* Objectives *
[A] From the post below on spiritual disciplines, list every book it recommends, with its author.
[B] In the spiritual disciplines post, what analogy of Ortberg's does the writer say was quoted a few weeks earlier?
[C] Write a continuation of the spiritual disciplines post, picking up after its final sentence.

2 months later than planned, after parts 1 and 2 (on time out and accountability respectively), part 3 on moving from a Christian life that treads water to one that is developing and growing.
Several of the best Christian writers of modern times have tackled this subject, so if you're really serious about spiritual disciplines you should have a look at:
Richard Foster Celebration of Discipline
Dallas Willard Spirit of the Disciplines
John Ortberg The Life You've Always Wanted.
Reflecting on Ortberg a few weeks ago, I quoted his analogy of 'training versus trying harder'. No athlete, footballer, cricketer etc. just relies on turning up and being inspired. The Olympic athletes are already well into their training routines for events that are still months away. If you are planning on turning in a peak performance, then you discipline yourself: sleep, diet, habits, exercise. Everything has a goal in mind: to make your body ready for that moment when the greatest demands are upon it, so that you perform at your best.

* Material *
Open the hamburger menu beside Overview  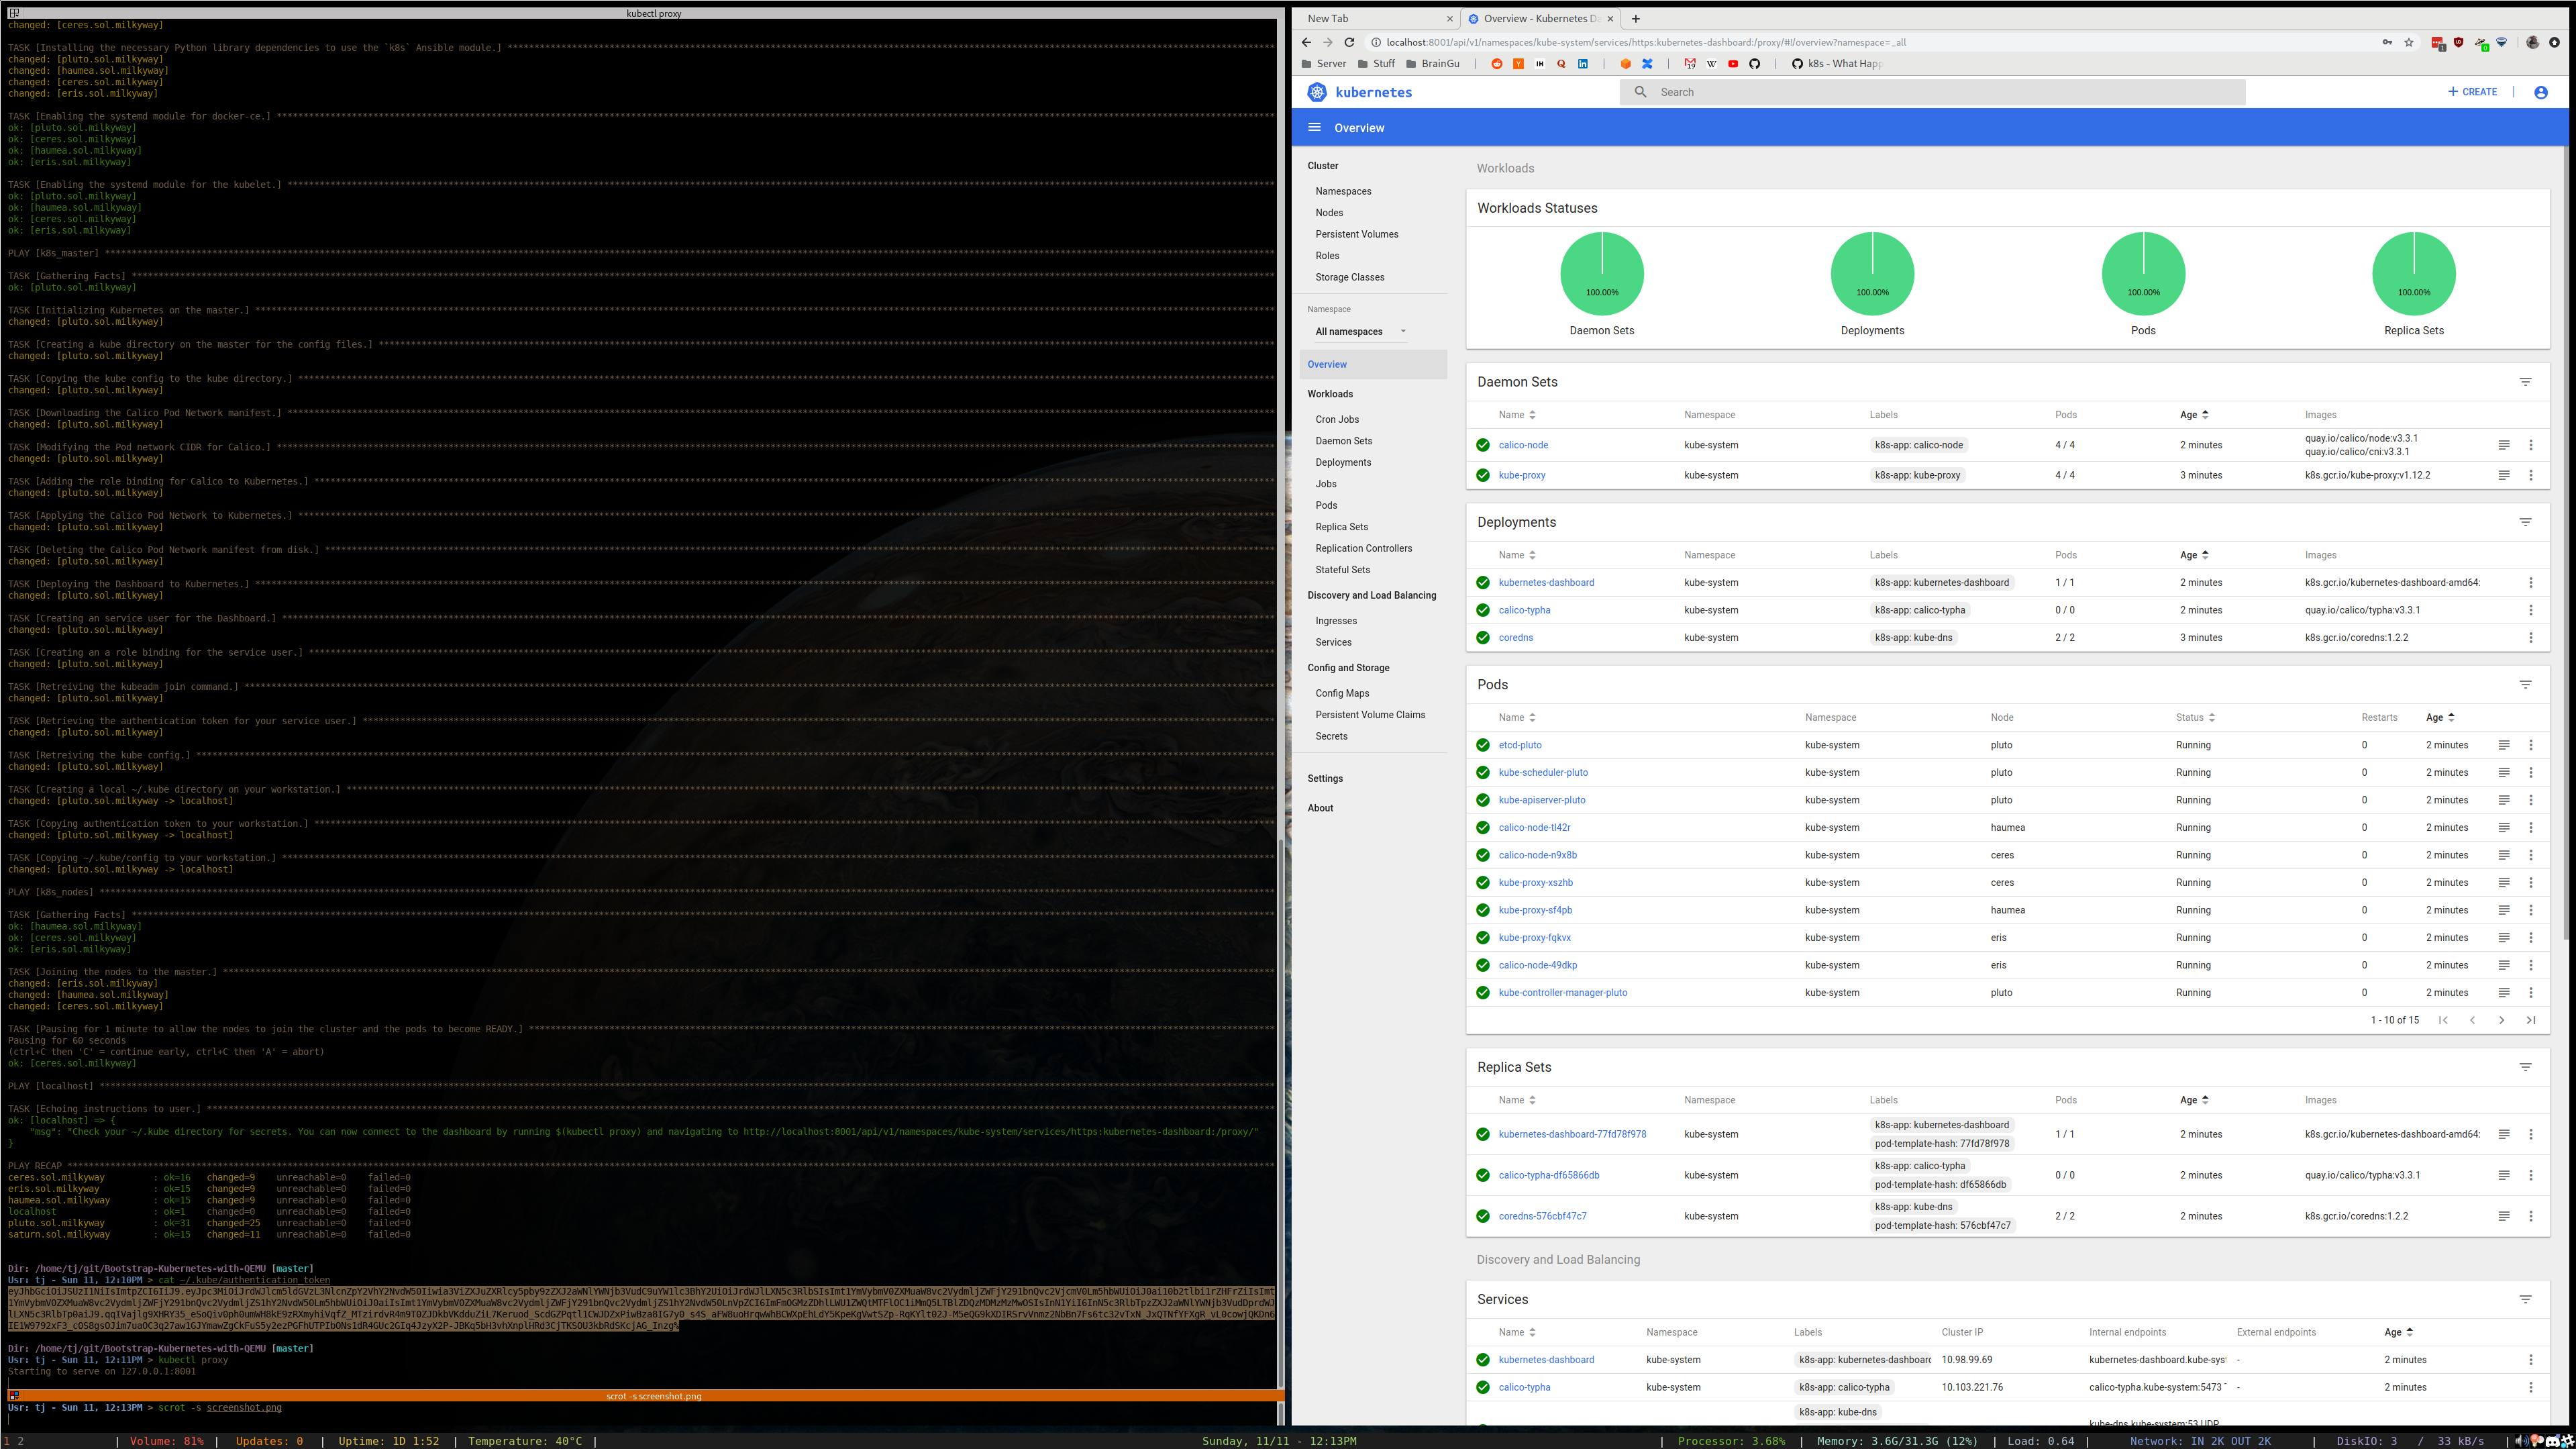[x=1314, y=128]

* Per-task answers *
[A]
- Celebration of Discipline by Richard Foster
- Spirit of the Disciplines by Dallas Willard
- The Life You've Always Wanted by John Ortberg

[B] 'Training versus trying harder'.

[C]
Bible authors talk about training. Paul talks about disciplining his body, becoming it's master, so that he can be subject to Christ. In 1 Corinthians 9 he uses training for the Greek games as a metaphor for the spiritual life. Timothy is instructed to 'train yourself to be godly'. The writer to the Hebrews speaks of training to distinguish good from evil: bringing the discernment muscle up to full strength.
2 alternatives to training
Unfortunately, we've missed out on this language, and the wisdom behind it, in favour of two other models:
1. The teaching/learning model. A common myth in evangelical circles used to be that if you got a correct grasp of the truth in your mind, your behaviour would automatically change. Favourite texts were 2 Timothy 3:16, on the use of scripture to 'correct' behaviour and train in righteousness. The way to train disciples was to train them in the scriptures, and to teach. Discipleship (this is a bit of a caricature, by the way) consisted of grasping the right truths from the right texts.
The danger of this model is that it produces people who know plenty, and believe that this is the main thing that God requires of them. The prophets wouldn't agree, and neither would Jesus, who had plenty to say to people who knew their Bibles backwards but whose lives dishonoured God.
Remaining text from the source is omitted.